In 2o15 and 2016, a rush of class-action lawsuits were filed by people in Illinois against tech companies. The impetus was an unusual law in the Prairie State. In 2008, the state passed the Illinois Biometric Information Privacy Act, making it, along with Texas, one of only two states at the time with laws on the books governing the use of biometric data. (Last year, Washington became a third.) The Illinois law included in its purview “faceprints,” which is what companies like Facebook and Google use to identity you in photos. They create faceprints by analyzing your face in the many tagged photos of you that have already been uploaded to their servers. Class-action lawsuits were filed against Google, Facebook, Snapchat, and Shutterfly alleging this practice violated biometric privacy laws because the companies did not acquire user consent to use their data. The law has proved a persistent thorn in tech companies’ sides ever since.
On Monday, a federal judge in San Francisco denied a request by Facebook to have one of these suits thrown out. The Northern District of California judge found that the plaintiffs had alleged concrete violations of their privacy rights.
“When an online service simply disregards the Illinois procedures, as Facebook is alleged to have done, the right of the individual to maintain her biometric privacy vanishes into thin air,” Judge James Donato wrote in his ruling. “The precise harm the Illinois legislature sought to prevent is then realized.”

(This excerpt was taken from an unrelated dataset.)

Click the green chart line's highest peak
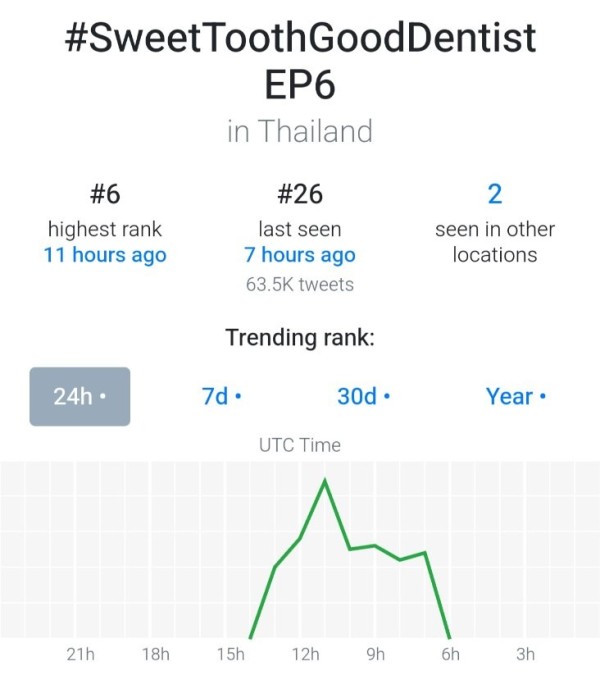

Facebook had tried to wriggle out of the lawsuit based on a Supreme Court standard established in another 2016 case involving search-engine operator Spokeo, which found that plaintiffs must prove “concrete injury” in privacy suits.
But Donato found that ruling didn’t invalidate Illinois law.
Separate suits were originally filed in Illinois and California, and consolidated into one. Donato had previously rejected another Facebook argument for tossing out the suit based on user agreements that require disputes to be resolved under the laws of California, where such a biometric privacy law does not exist.
The suit could have major implications for Facebook, and for Google, which is fighting similar claims in federal court in Chicago. (The Shutterfly suit was settled, and Snapchat’s sent to arbitration.)
Facebook could be on the hook for fines of up to $5,000 each time a person’s image is used without permission. And a court victory could lead to restrictions on Facebook’s use of biometrics in the U.S., similar to restrictions already in place in Europe and Canada.
The plaintiffs still have a uphill battle ahead, but its clear that the fight over Facebook’s use of biometric data is not going away any time soon.
Facebook did not respond to a request for comment on the ruling. The company’s general stance had been that its use of biometric data does not constitute any real injury or harm to users.
Donato disagreed, concluding that the case gets to the very heart of the kinds of privacy rights the Illinois legislature sought to protect.
“This injury is worlds away from the trivial harm of a mishandled zip code or credit card receipt,” he wrote.